The Queen has urged members of the Royal Family to show public support for Britain through the deepening recession. “The changes will be largely presentational,” she writes.
The Queen urges members of the Royal Family to show support through recession
By Andrew Pierce
Always renowned for extolling the virtues of thrift, the Queen will avoid any public displays of extravagance amid growing unemployment and economic strife.
The Daily Telegraph can disclose that Downing Street is increasingly looking to the Queen as head of state to lead the country through the bleak economic times.
The Queen’s own diary of engagements has already been discreetly tailored to ensure that she meets more people involved in the caring professions and helping the victims of the most serious economic downturn in decades.
Last week she held a reception at Buckingham Palace for 300 doctors, nurses, paramedics and volunteers working in the health service. Today she is visiting a new home for the disabled in Oxford run by the Leonard Cheshire charity.
On Monday the Prince of Wales was in Halifax which has been at the centre of the domestic banking crisis with a threat to thousands of jobs in the local community. Prince William and Prince Harry have been given permission by their commanding officers in the Army to increase the number of official engagements they perform.
Next month Prince Harry will present awards to “children of courage” and will attend a charity day in the City which will benefit 100 organisations including his own African charity.
Both Prince William and his brother are, according to an informed source, alive to the fact that the country is “in a difficult time” and will behave in public accordingly.
They are acutely aware that photographs of them tumbling out of expensive London nightclubs, when thousands of people are losing their jobs each week, will send the opposite message to the one the Queen wants her family to convey.
Writing in today’s Daily Telegraph, columnist Mary Riddell explains that the Queen is planning to be a figurehead in the financial crisis.
“The changes will be largely presentational,” she writes. ” It has been decided that the princes should stick to military careers rather than glossy, fund-raising events. ‘This is not the right time for ribbon-cutting,’ I am told.”
Downing Street is taking a close interest in the way the Royal Family is conducting itself. The Prime Minister speaks “in affectionate terms” of his regular meetings with the Sovereign.

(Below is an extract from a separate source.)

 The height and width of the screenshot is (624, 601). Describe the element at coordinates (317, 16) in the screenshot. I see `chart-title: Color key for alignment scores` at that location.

One Downing Street insider cited big institutions such as the “Bank of England and the Palace” as allies in the crisis.
He highlighted the Royal Family’s role during the Second World War when the King and Queen became symbols of the nation’s resistance.
In 1939 the late Queen Elizabeth, the Queen Mother publicly refused to leave London or send her two daughters to Canada, even during the Blitz contrary to the advice from the Cabinet.
She said at the time: “The children won’t go without me. I won’t leave the King. And the King will never leave.” When Buckingham Palace took several hits at the height of the bombing, she said: “I’m glad we’ve been bombed. It makes me feel I can look the East End in the face.”
The Queen, Duke of Edinburgh and Prince of Wales are deeply concerned about the impact of the economic slump on the British people. Earlier this month, during a briefing by academics at the London School of Economics on the international financial turmoil, the Queen asked: “Why did nobody notice it?”
Only last month the Queen cut the cost of her trip to Slovenia and Slovakia by making clothing and recycling old items rather than investing in a new wardrobe for the tour. Palace officials branded her thrifty fashion sense “credit crunch couture”.
They disclosed that, instead of buying a new gown for the state banquet in the Slovenian capital, Ljubljana, the Queen wore a formal evening gown made from material given to her more than 20 years ago.
In the summer the Princess Royal turned heads at the wedding of Lady Rose Windsor, daughter of the Duke and Duchess of Gloucester, in a dress she first wore at the marriage of the Prince of Wales and Lady Diana Spencer in 1981.
The Duke of Edinburgh, who is also noted for his thrift, drives a London taxi powered by green fuel and wears trousers which he bought 30 years ago.
A Buckingham Palace spokeswoman said: “The Queen, as head of state and head of the nation, and members of the Royal Family are sensitive to and aware of the mood of the nation and always try to reflect that in the work that they do.
“There has seen a long tradition of the Royal Family supporting charities and sectors of society that may not receive as much attention as others.”
Peter Hennessey, professor of modern history at Queen Mary, University of London, said: “The Queen does not need Number 10 to make her into an effective focus for the country what ever the prevailing economic and political climate.
“She is such a remarkable figure, she naturally fulfils that function. The Queen has this great gift for adapting without going for fads or fashions. But she does not need telling what is required to do. She just does it.”
Lord Fellowes, the Queen’s former private secretary, when asked by the Daily Telegraph about the monarchy’s role, said it must help heal the wounds caused by recession. “The monarchy, as much as any other part of public life, must do that,” he said.